◆ **Document section**:
§

Partner Church

Our International Unitarian Partnership

Our congregation belongs to the Unitarian Universalist Partner Church Council (UUPCC) UU Partner Church Council which fosters relationships among Unitarian and Universalist congregations around the world, including Central Europe, the Philippines, India and Africa. Through the UUPCC, we have a longstanding partnership with a small Unitarian congregation in Transylvania, the Unitarian Fellowship of Gyulakuta (Fintinele), Romania.

This partnership helps to support the Gyulakuta fellowship and to foster ties with fellow Unitarians in Transylvania, whose history dates back over 450 years.

We pay for each Gyulakuta family to receive the Hungarian-language Unitarian magazine and for an organist for their worship services.  For four years we helped one of their youth attend high school. Any extra funds beyond those needed for the musician and Unitarian magazine go to support Rev. Tokes’ expenses to travel among his three congregations.

§

◆ **Records provided**:
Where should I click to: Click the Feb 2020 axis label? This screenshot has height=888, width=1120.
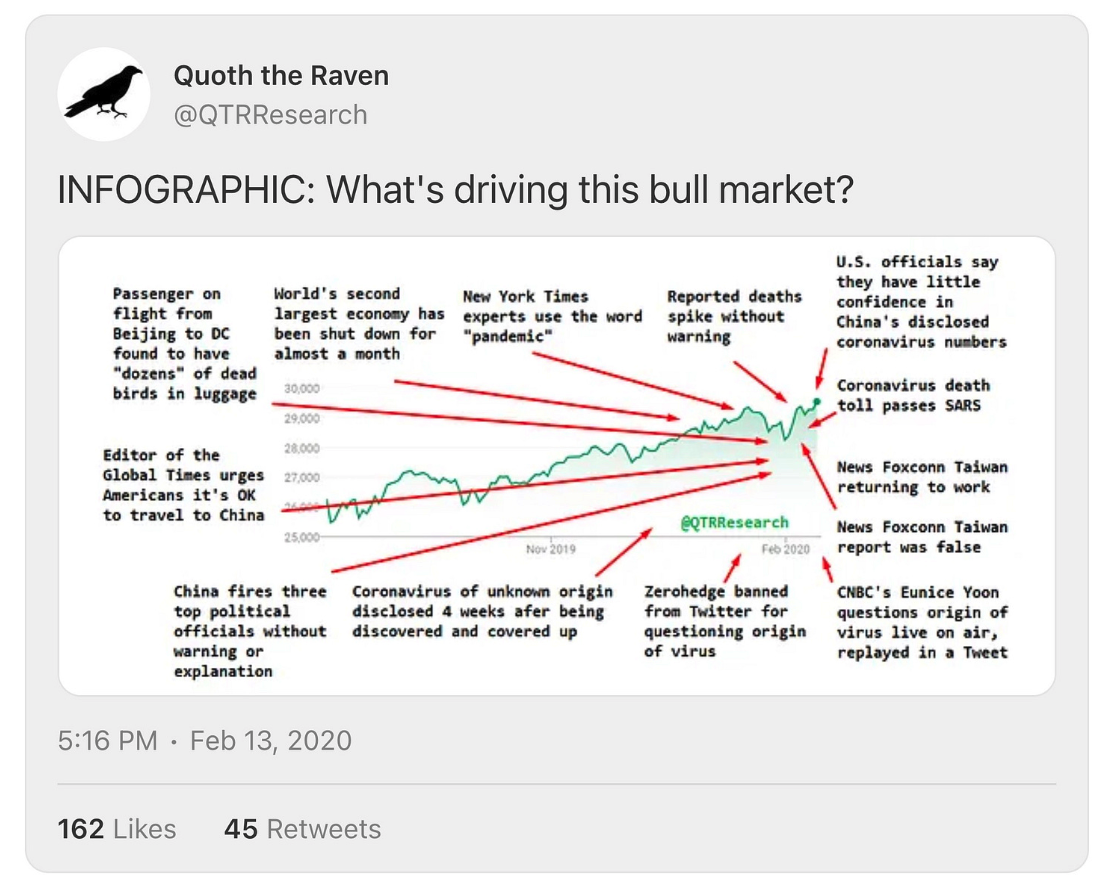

§

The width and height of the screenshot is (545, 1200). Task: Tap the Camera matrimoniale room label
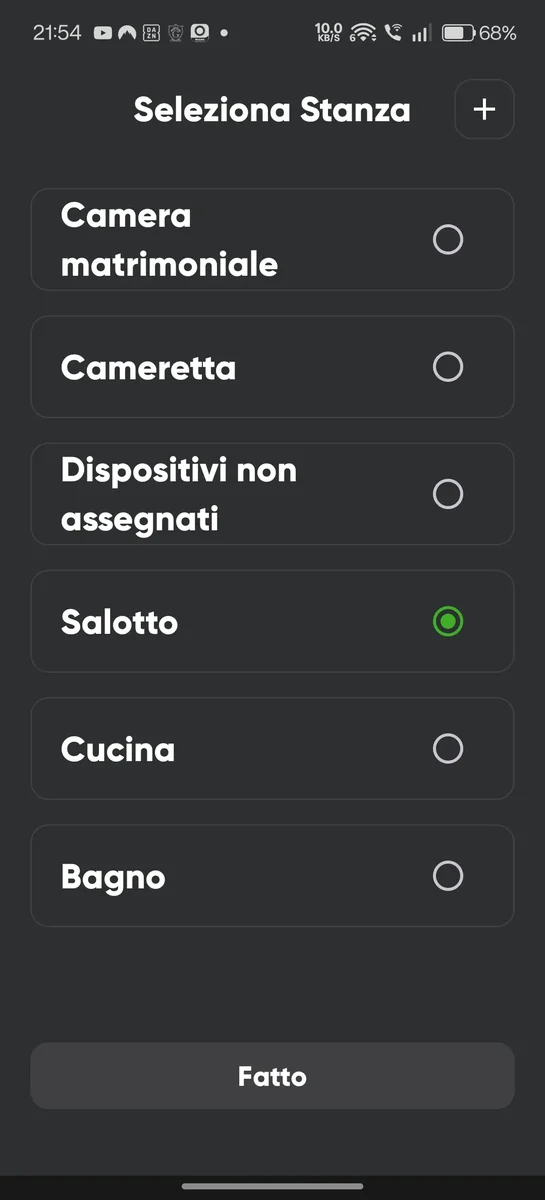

§

◆ **Your goal**: From the partner church page, translate this sentence into Spanish: "This partnership helps to support the Gyulakuta fellowship and to foster ties with fellow Unitarians in Transylvania, whose history dates back over 450 years."

◆ **Exercise result**: Esta asociación ayuda a sostener a la comunidad de Gyulakuta y a fomentar los lazos con los correligionarios unitarios de Transilvania, cuya historia se remonta a más de 450 años.